Start with the national club and peruse their breeder listings. I’m linking to their intro page here so that you read what they recommend when selecting a breeder and puppy.

Many people buy a Neapolitan Mastiff without fully realizing how much time and effort goes into properly training this giant breed of dog. Countless dogs end up in rescues as a result, and some rescues even specialize in this specific breed. Finding a purebred Neapolitan Mastiff at a rescue may be possible, allowing you to find your dream dog. Try Mastino Rescue, Inc. or Mastiffs To Mutts Rescue, Inc. to begin your search for a rescued Neapolitan Mastiff.  

Fun Facts About the Neapolitan Mastiff

  • While the official name for this breed of dog is the Neapolitan Mastiff, it goes by several other names. Many call the dog a Neo, while others simply refer to it as Mastino.  
  • This breed of dog is particularly ancient, and its roots date back to the beginning of the Bronze Age in 3000 BCE. During this time, a breed of dog that looked like a mastiff was developed near Tibet. The dog slowly evolved into the breed of dog we know today.  
  • The Neapolitan Mastiff that we know today was developed around the Naples area in Italy, giving the dog its name.
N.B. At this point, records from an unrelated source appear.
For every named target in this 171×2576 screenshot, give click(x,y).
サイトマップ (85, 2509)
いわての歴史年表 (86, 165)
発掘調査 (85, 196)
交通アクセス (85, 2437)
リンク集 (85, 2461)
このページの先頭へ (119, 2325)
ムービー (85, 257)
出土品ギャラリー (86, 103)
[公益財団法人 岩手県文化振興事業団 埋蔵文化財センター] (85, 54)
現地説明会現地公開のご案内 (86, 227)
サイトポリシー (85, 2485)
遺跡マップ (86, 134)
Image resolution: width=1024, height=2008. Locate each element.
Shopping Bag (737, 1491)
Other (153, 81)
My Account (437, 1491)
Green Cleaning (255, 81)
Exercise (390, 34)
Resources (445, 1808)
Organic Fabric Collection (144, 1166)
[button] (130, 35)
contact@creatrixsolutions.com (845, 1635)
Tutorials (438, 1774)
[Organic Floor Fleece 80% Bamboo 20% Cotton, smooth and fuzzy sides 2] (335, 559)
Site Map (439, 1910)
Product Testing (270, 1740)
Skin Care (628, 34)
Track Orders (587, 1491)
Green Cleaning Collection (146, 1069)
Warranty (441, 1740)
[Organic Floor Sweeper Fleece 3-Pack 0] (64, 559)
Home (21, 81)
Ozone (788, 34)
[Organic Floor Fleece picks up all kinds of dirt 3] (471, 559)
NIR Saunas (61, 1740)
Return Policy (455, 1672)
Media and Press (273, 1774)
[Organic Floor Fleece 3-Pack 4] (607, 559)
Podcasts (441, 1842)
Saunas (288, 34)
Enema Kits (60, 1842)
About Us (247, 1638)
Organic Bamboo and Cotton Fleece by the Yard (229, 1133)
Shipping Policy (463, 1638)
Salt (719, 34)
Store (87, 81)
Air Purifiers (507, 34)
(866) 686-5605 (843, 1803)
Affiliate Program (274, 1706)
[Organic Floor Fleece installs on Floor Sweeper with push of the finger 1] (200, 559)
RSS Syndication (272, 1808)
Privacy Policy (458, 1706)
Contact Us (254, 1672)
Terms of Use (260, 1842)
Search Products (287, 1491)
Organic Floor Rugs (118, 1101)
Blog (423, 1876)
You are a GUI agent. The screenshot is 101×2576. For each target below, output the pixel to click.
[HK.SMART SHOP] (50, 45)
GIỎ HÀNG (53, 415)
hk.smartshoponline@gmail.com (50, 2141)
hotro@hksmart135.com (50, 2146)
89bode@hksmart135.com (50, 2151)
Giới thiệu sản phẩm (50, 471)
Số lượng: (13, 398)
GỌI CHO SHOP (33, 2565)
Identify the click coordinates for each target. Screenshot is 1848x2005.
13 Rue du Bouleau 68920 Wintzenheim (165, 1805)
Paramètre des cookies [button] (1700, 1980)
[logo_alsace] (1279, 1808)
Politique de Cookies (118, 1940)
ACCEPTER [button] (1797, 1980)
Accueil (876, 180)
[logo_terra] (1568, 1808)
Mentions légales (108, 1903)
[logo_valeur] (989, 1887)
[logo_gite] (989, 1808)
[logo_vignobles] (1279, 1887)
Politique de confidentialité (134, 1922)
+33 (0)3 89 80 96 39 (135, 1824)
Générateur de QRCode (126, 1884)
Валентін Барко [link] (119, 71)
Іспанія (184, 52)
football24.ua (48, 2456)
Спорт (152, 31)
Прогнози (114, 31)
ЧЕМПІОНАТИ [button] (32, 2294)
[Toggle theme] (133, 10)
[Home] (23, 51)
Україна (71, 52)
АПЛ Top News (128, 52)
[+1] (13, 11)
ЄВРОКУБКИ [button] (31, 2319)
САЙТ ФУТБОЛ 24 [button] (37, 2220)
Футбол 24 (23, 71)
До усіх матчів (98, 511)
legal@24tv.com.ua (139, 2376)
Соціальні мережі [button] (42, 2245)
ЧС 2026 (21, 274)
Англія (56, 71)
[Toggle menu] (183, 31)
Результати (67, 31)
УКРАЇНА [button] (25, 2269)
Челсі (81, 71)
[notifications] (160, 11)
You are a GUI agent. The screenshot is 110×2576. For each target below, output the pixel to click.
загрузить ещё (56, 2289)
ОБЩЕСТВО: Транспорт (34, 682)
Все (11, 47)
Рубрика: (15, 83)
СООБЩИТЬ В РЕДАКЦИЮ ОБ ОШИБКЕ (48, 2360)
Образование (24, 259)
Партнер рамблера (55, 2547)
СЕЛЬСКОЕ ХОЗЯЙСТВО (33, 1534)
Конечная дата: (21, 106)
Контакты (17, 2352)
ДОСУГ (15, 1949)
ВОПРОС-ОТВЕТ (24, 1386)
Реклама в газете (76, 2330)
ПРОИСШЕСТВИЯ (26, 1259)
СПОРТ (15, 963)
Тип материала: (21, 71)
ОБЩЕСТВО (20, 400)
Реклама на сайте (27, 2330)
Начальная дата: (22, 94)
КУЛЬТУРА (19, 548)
They were bred for their massive size so that they could protect their owners during an attack. Their skin was purposely bred to be loose so that the dog would not become injured by animals biting at its face or neck. The dog was also bred for its loyal and affectionate personality to be a loving member of the family.  
  • Jane Pampalone is responsible for bringing the first official Neapolitan Mastiff to the United States in 1973. However, this breed of dog may have existed in the United States much earlier, brought from Italy by Italian immigrants in the 1880s.